Page:
────────

Dans le cadre des célébrations des 10 ans de Metropolis et la reprise à Beyrouth de la 55e Semaine de la Critique, le cinéaste français, Jacques Audiard, est venu présenter son 1er long métrage, Regarde les hommes tomber, précédé d’une rencontre avec le public libanais, le 9 juillet, modérée par Antoine Khalifé. Magazine l’a interviewé.

Vous avez dit que vous êtes un grand lecteur. Quel serait le rapport de la littérature au cinéma, et plus particulièrement le cinéma de l’Hexagone?
Le cinéma français est peut-être le cinéma le plus littéraire qui soit dans son histoire. Il y a même toute une dimension psychologique et d’essence littéraire. Pour moi, je ne sais pas si j’établis un rapport entre le cinéma et mon goût, ma pratique de la lecture, pas seulement de la littérature, mais d’autres choses aussi. De temps en temps, je peux lire un livre et me dire, tiens! si j’allais dans cette direction-là, si on faisait un film à partir de ça. Mais c’est une instrumentalisation un peu simple de la littérature. J’ai tendance à penser que, pour moi, il n’y a pas de rapprochement entre les deux. C’est très faux ce que je vous dis, il y a forcément des rapports! Du point de vue de l’écriture, par exemple, l’écriture cinématographique n’a strictement rien à voir, c’est même l’opposé de l’écriture littéraire.
 

Dans un entretien, vous avez dit que votre père considérait le cinéma un métier et la littérature un art…
Ah! je ne suis pas du tout d’accord avec lui. S’il y avait un héritage paternel, et je lui en suis extrêmement gré, mon père a été un conseil de lecture, une ouverture à la lecture, à la littérature et un analyste très fin. Je pense que le fautif c’est lui (rires)… mes parents… J’ai eu assez tôt ce goût de la lecture. Mais c’est un truc de fainéant la lecture, on se met sur un lit, on ouvre un livre, hop on le referme, il s’est passé quatre heures. C’est une drogue dure.

────────

Données fournies:
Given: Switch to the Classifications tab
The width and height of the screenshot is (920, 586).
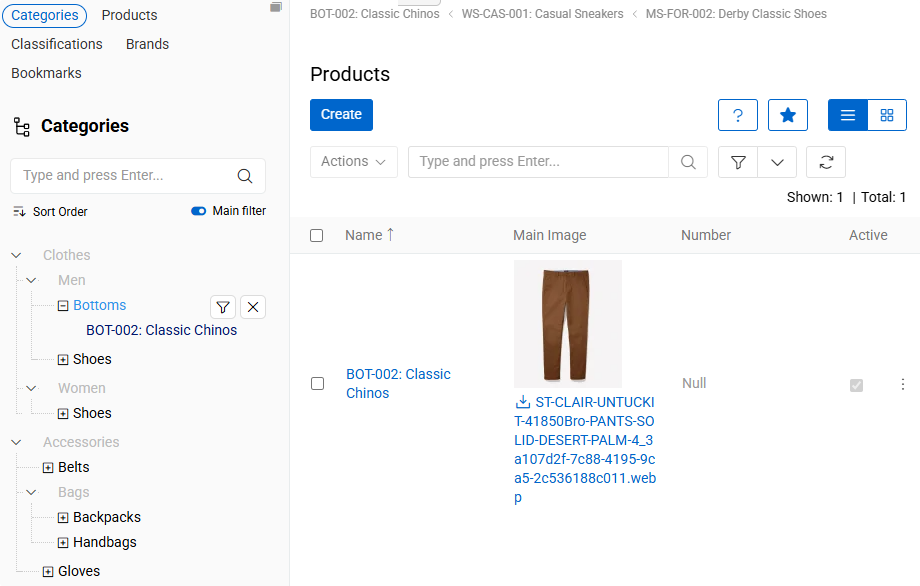Looking at the screenshot, I should pos(57,44).
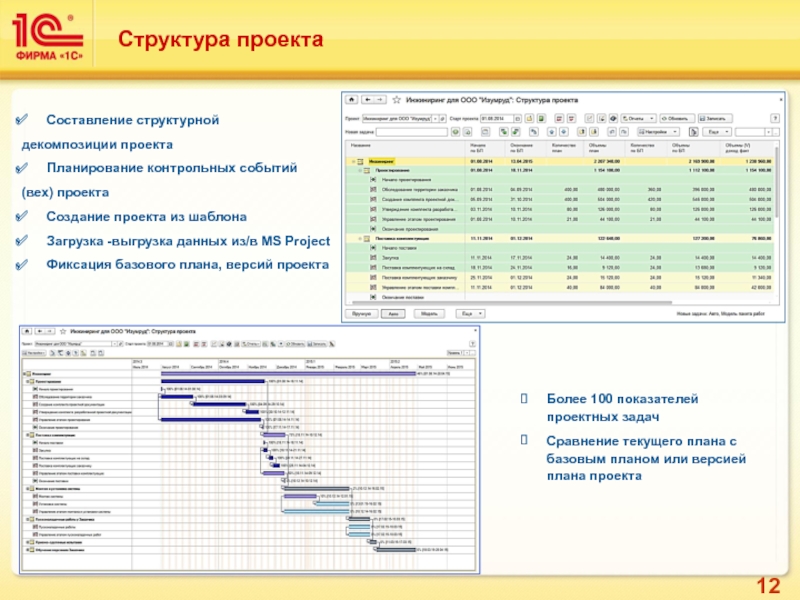The width and height of the screenshot is (800, 600).
Task: Collapse the Проектирование group in the table
Action: (x=361, y=170)
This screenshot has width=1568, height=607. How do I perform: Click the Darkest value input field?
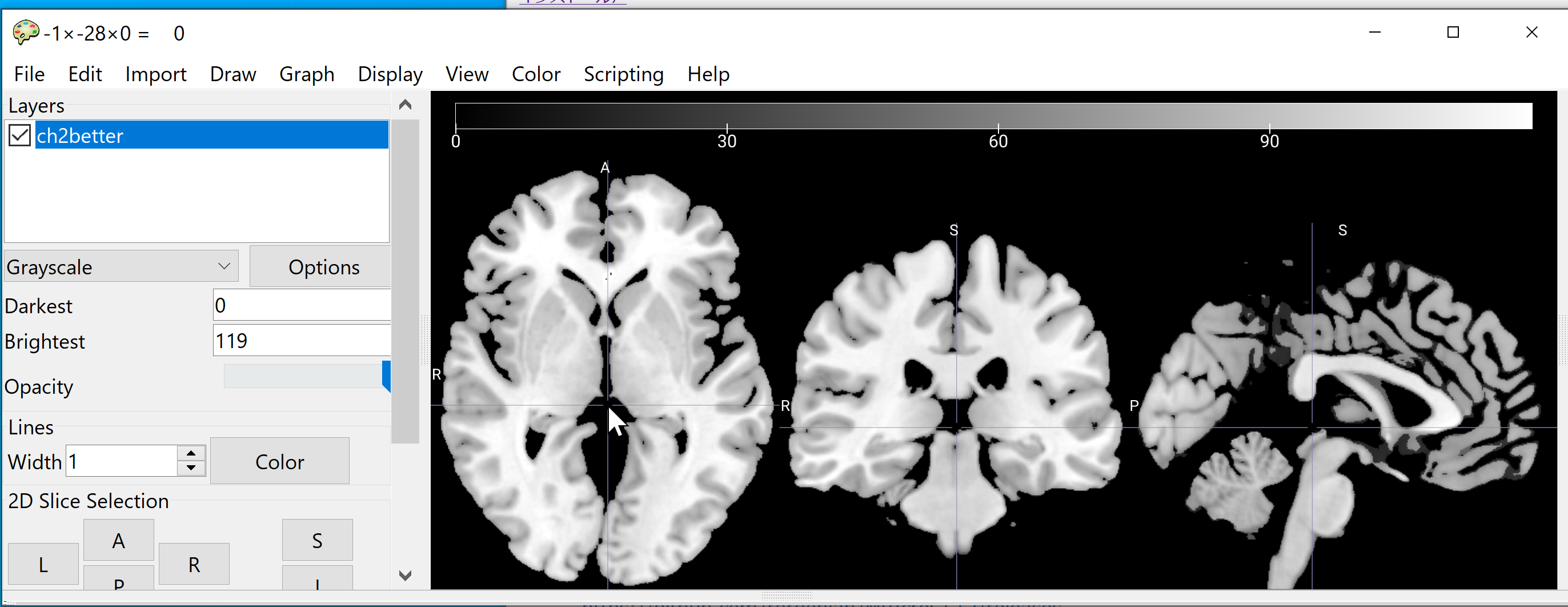tap(300, 305)
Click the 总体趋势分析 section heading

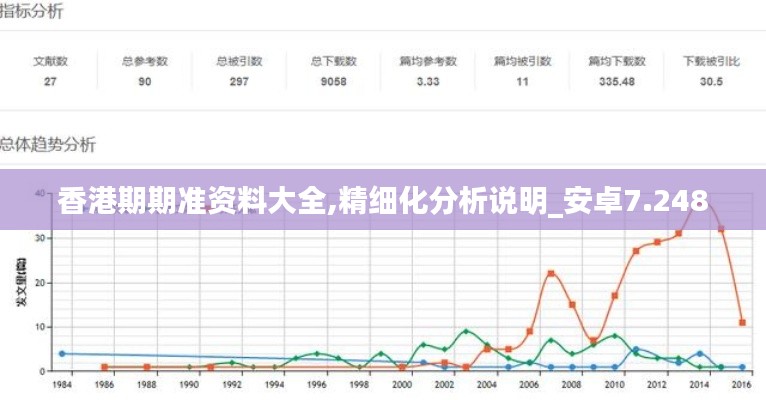[47, 144]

────────

Dans l'entretien avec Jacques Audiard, qui a modéré la rencontre avec le public libanais du 9 juillet ?

Antoine Khalifé.